— А куда ж их девать, которые дети останутся?
— Передавать на воспитание и кормление близким родственникам, а ежели таковых не случится, писать за монастыри. И ещё, господа бояре, на Москве нищих развелось непочатый край. Стыд головушке. Пешему от них проходу нет.
— Убогие, государь, что с них взять.
— Я велю строить для них богадельни, одну в Знаменском монастыре, а другую за Никитскими воротами. От иноземцев стыдно, намедни польскому резиденту у кунтуша рукава напрочь оторвали.
— Пусть пешим не шастает, — хихикнул Хованский, — целее платье будет.
— Ох, Иван Андреевич, и всему-то ты присловье находишь.
Тараруй не понял — попрёк это или похвала, на всякий случай сказал:
— А зачем же я в Думе сижу? Здесь не только думать, но и говорить уметь надо.
Глава 38
КОНЕЦ СЕРКО
Наломанные соты истекали янтарным мёдом, заливая дно тарелки. Над тарелкой звенели пчёлы, то садясь на соты, то взмывая вверх.
— Кышь, — отмахивал их от сотов Серко. — Ишь, на даровое-то шибко хваткие. Летите в поле за взятком, а не по столам.

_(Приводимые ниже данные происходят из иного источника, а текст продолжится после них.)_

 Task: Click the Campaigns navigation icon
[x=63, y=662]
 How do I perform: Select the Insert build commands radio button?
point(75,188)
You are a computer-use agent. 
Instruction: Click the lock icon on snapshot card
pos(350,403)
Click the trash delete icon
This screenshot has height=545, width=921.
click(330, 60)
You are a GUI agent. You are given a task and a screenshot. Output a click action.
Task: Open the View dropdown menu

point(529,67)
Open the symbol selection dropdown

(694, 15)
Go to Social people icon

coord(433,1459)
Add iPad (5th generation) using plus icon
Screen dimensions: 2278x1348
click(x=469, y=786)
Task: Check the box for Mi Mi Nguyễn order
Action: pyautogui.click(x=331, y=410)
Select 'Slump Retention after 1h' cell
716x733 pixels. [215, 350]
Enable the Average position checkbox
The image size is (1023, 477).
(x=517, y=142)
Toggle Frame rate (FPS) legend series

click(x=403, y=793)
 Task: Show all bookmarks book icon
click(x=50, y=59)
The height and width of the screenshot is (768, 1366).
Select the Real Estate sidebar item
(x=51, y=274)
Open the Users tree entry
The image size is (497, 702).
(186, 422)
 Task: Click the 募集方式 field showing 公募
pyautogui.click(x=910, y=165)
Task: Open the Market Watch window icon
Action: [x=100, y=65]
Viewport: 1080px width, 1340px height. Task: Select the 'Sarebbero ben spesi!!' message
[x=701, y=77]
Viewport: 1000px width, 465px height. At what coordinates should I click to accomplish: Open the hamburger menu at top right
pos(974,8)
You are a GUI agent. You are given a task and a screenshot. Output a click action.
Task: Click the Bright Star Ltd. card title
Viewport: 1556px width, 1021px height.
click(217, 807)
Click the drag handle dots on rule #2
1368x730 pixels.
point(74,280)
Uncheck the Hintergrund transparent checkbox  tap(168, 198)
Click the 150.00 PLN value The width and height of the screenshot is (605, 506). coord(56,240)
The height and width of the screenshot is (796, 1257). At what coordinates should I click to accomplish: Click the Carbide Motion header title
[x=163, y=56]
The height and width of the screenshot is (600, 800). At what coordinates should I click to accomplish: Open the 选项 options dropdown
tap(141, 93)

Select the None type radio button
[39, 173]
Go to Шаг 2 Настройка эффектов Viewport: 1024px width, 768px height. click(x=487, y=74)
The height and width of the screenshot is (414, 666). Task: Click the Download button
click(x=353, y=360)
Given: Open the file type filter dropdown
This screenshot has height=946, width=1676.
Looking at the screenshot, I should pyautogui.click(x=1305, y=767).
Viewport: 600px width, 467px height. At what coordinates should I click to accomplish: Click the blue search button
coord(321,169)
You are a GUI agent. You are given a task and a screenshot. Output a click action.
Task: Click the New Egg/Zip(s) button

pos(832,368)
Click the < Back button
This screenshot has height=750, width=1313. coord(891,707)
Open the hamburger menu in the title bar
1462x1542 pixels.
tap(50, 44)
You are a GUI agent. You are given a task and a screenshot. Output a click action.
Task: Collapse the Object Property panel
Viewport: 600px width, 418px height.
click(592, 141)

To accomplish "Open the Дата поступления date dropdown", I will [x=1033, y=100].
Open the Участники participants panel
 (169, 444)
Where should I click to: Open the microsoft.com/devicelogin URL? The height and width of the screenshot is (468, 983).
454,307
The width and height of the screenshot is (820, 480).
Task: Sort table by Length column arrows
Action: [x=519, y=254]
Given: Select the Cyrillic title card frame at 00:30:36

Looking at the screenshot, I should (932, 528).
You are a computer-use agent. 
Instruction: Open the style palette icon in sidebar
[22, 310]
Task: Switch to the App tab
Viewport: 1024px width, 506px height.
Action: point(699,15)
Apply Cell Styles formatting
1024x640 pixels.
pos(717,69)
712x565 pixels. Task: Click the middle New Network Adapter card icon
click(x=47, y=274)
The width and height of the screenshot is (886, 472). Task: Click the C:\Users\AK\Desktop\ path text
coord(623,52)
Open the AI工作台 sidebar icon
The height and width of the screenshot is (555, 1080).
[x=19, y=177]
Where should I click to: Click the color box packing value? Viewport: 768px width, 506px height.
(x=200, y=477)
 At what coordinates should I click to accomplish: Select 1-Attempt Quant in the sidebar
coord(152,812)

Сам взял верхний обломок сота, откусывал от него помалу, жевал неторопливо, задумчиво глядя на облака, изнывающие на белёсом от солнца небе. Жена, высохшая, почерневшая от времени и солнца старуха, с жалостью смотрела на мужа.
— Ты б, Ваня, поел чего посытнее. Гля выхудал-то, краше в гроб кладут.
— Не хочу я ничего, мать. А про мёд лекаришки сказывают, что даже от недугов помогает.
— Может, оттого, что мяса не стал исть, и выхудал.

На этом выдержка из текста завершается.